After all, while 24 out of the 25 players are making their Olympic debut here in PyeongChang, they are not all new to Team USA. Thirteen of them have represented Team USA at either the IIHF World Championship or World Junior Championship. The U.S. is not the only country to lose its usual, NHL-based roster, but its hockey culture and resulting depth of talent keep it in the running for a spot on the podium.
“If you look at our team and these guys – there’s a lot of talent on the team,” defenseman Noah Welch pointed out.
And with top talent, there also comes the pressure of a top finish - underdogs or not.
“You’re playing for USA Hockey. There’s pressure to win, but it’s a good pressure. You represent a very great hockey country that wants to medal,” Welch said. “I was one of the guys that was chosen to do that task, and so I take that really seriously.”
That’s a common thread throughout the team: they are here to compete, and, hopefully, bring home a medal. Many describe being named to the team as one of the best moments of their careers, and they are hungry to show what they can do on the biggest stage in international hockey.
The key now, they say, is to not get caught up in their own heads.
“Everyone deals with (pressure) differently,” Welch said. “For me, faith is a big part of it. Some guys watch movies to take their mind off of it.”
Once the puck drops, though, hockey is hockey, said defenseman Matt Gilroy. “It’s the same game you played when you were little.”
“In a tournament like this, it’s most effective to worry about what’s in front of you,” explained forward John McCarthy. “You worry about your next shift… everything else that you can’t control, you let it go.”
In the meantime, as they wait for their first game, they turn to those who have been here before for advice on what to do off-ice. Captain Brian Gionta played at Torino 2006, and he has been giving the guys pointers on how to navigate the Olympics. His main advice is much like Ray Bourque’s: enjoy it.
“The biggest thing during this first part is taking in what the Olympics have to offer, attending other events and being a part of it,” he explained.
Family members, too, have echoed the sentiment. Along with Borque’s father, Ryan Donato’s father and Will Gilroy’s father-in-law have both played ice hockey at the Olympics.

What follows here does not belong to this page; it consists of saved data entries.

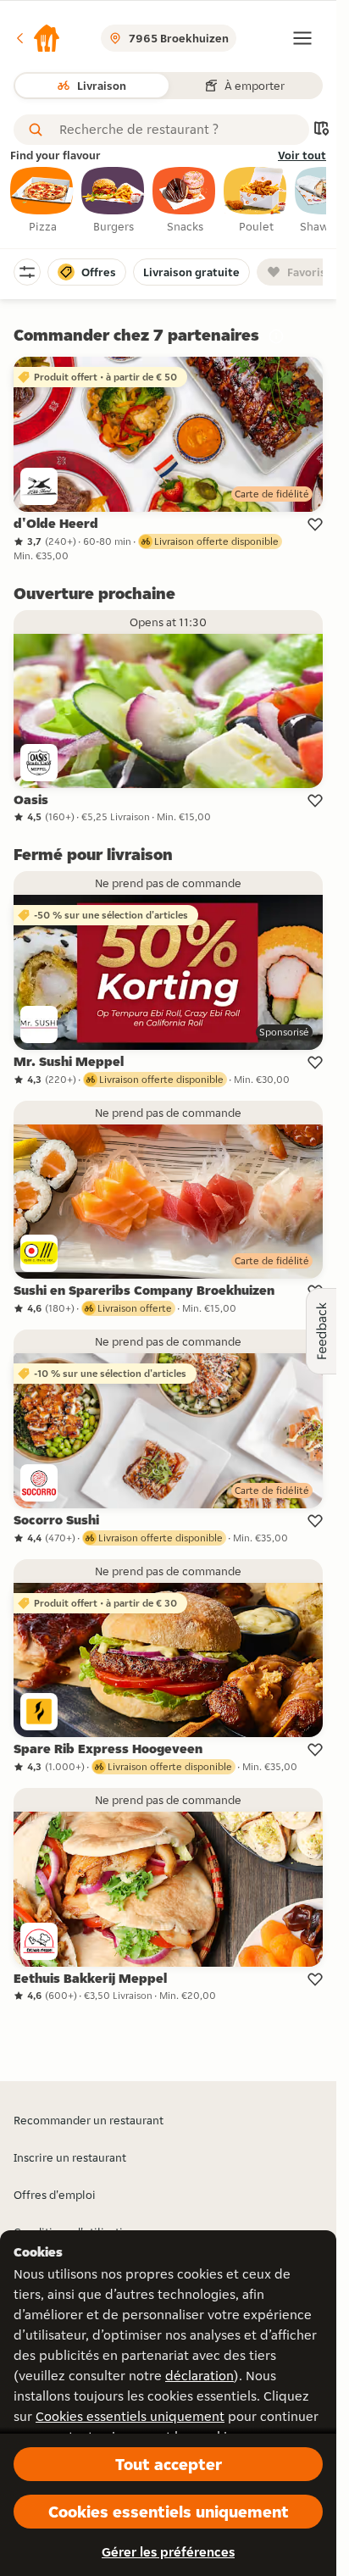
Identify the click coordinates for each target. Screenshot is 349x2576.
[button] (37, 38)
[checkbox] (42, 201)
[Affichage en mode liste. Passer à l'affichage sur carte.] (321, 130)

“He just wanted me to make sure I took in the experience,” said Donato, speaking of his dad, Ted. Ted played at Albertville 1992, and now coaches Ryan at Harvard. “Obviously, it was one of the greatest experiences he had in hockey and in his lifetime as well. So, I just want to make sure I capture every opportunity I have here and try to remember everything I do.”
Gilroy reiterated that message. His father-in-law, 1976 Olympian John Taft, had emphasized to Gilroy just how unique this opportunity was.
“The hockey is great but the Olympic experience is what’s really special,” Gilroy said. Taft made a career out of hockey, even playing in the NHL, but he found representing his country a top memory from his career. “So his main message was to enjoy it and take it all in. Don’t regret anything, and see every event you can.”
The team has been following that advice quite well so far. Since they arrived late last week, the players have cheered on Team USA in speedskating and at the women’s ice hockey victory against Finland, walked in the Opening Ceremony and sat down to eat with new friends and old buddies alike in the athletes’ village, trying to enjoy all the Olympics can offer.
But now, with tonight’s game against Slovenia, they’ve begun to shift their focus to Borque’s second goal: win.